I probably wouldn’t be the ideal anything; yeah I’m there for the people I care about- little reciprocation in that area though.
The amount of meaningless relationships I have cultivated based only on mutual attraction and mutual animosity for each other, guess the label was their ticket in and the casualness was mine.
Now a meaningful relationship comes about, and I feel like someone has just placed me in front of the juror of my life; dreamily reminding me of past transgressions and whatnot.
Yet here I sit upon a non-existent mountain with no true duties as of yet to perform. Apart from the writing but that’s pleasurable. I feel unlike many no need to pick up alcohol or consume drugs to feel at one with myself- if you think you’re doing it for fun or recreationally you’re sorely deluded. I just simply figure fuck ups can be changed, hiding them from yourself is just slowly killing yourself.
Now the days pass, guess I’m a little aimless, in love yes, aimless still though. Avoiding the diatribe of people who are so self-obsessed they neglect to live with any humanity only faux dustbowl chique style, that went out of style long before Darwin realised we came from monkeys.

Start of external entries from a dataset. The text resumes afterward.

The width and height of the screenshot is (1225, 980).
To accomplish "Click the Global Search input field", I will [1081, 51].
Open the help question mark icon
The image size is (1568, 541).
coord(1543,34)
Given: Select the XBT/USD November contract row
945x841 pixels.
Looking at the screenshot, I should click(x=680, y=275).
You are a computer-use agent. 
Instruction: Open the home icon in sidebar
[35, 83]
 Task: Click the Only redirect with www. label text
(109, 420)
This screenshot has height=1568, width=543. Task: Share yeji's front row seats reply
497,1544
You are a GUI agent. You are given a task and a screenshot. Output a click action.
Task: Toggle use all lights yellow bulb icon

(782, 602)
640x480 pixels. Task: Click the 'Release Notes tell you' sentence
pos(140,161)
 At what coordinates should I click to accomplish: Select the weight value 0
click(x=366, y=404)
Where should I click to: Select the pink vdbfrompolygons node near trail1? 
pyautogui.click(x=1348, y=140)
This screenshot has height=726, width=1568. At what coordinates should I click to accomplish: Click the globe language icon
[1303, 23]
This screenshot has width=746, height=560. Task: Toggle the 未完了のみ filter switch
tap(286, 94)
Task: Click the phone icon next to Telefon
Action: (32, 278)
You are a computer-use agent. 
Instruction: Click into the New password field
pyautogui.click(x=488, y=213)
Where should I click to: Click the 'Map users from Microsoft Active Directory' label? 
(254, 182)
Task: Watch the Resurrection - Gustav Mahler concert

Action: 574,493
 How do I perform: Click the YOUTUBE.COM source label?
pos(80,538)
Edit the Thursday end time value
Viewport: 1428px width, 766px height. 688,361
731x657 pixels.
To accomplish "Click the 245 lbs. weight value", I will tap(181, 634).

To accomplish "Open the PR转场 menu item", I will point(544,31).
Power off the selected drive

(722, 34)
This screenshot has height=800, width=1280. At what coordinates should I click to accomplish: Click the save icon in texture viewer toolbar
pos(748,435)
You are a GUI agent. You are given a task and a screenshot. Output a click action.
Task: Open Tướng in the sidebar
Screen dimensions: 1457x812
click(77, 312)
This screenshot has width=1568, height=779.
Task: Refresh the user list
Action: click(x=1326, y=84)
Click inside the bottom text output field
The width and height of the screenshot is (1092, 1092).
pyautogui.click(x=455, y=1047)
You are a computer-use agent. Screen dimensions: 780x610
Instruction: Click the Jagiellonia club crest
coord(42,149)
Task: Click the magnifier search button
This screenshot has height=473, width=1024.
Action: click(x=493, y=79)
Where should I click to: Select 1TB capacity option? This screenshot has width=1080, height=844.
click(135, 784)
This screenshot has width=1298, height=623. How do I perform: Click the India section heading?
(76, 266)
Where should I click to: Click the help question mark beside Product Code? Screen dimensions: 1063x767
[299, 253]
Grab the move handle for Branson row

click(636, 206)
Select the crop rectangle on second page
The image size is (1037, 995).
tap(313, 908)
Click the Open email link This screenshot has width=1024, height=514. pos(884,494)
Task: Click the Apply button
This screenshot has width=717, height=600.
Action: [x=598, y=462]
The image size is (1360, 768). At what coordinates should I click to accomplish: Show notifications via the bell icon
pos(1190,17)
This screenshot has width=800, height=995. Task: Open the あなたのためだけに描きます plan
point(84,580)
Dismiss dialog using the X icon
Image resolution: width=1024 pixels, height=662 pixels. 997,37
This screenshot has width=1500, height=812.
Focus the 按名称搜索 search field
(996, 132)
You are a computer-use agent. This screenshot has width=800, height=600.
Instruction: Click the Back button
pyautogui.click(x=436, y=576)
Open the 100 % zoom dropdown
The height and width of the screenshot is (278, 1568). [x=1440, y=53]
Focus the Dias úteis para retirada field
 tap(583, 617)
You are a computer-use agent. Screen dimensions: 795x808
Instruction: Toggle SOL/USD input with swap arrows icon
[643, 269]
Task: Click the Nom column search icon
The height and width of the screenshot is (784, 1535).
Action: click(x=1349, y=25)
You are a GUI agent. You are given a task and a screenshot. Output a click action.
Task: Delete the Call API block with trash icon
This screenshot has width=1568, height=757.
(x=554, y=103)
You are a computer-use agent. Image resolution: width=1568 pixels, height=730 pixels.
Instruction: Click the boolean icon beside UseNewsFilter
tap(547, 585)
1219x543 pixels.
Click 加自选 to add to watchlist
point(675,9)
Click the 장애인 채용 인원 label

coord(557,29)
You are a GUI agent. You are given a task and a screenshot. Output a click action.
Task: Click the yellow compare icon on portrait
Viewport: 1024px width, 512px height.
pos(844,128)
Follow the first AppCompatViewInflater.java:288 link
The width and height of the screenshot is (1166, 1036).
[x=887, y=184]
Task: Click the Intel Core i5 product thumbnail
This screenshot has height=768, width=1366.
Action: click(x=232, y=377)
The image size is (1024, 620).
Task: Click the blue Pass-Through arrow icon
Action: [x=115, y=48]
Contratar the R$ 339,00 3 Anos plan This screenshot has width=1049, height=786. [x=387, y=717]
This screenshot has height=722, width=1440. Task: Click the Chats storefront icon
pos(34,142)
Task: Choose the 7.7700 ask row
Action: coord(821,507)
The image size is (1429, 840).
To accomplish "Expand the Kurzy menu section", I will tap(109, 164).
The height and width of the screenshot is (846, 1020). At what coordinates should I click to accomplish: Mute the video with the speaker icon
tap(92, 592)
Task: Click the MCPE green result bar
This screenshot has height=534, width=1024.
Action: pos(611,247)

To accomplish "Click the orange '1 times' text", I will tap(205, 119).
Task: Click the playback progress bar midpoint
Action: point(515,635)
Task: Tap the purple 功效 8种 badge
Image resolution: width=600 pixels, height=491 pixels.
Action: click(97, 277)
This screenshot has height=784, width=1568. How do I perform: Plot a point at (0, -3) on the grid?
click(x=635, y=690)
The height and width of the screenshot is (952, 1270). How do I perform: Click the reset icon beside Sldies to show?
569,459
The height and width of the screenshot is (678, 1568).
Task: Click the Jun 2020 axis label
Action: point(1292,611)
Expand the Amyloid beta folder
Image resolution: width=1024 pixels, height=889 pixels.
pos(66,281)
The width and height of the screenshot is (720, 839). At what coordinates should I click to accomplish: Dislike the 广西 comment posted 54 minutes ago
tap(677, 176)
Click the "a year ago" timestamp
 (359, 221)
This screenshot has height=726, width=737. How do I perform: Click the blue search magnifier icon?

You expect any motivation from these posts, I really do hope not. You want that go read some shitty tabloid. Motivation never helped anyone in reality, just made them feel better for not doing anything with their life. Me I feel none of that. You, well you I’m not so sure about you.
Sure this non-existent mountain got rather questionable, but it’s better than incessant social media posts about how good Marks and Spencer’s is, or how your exes jacket was bought in some non-descript shithole. So for now I’m out.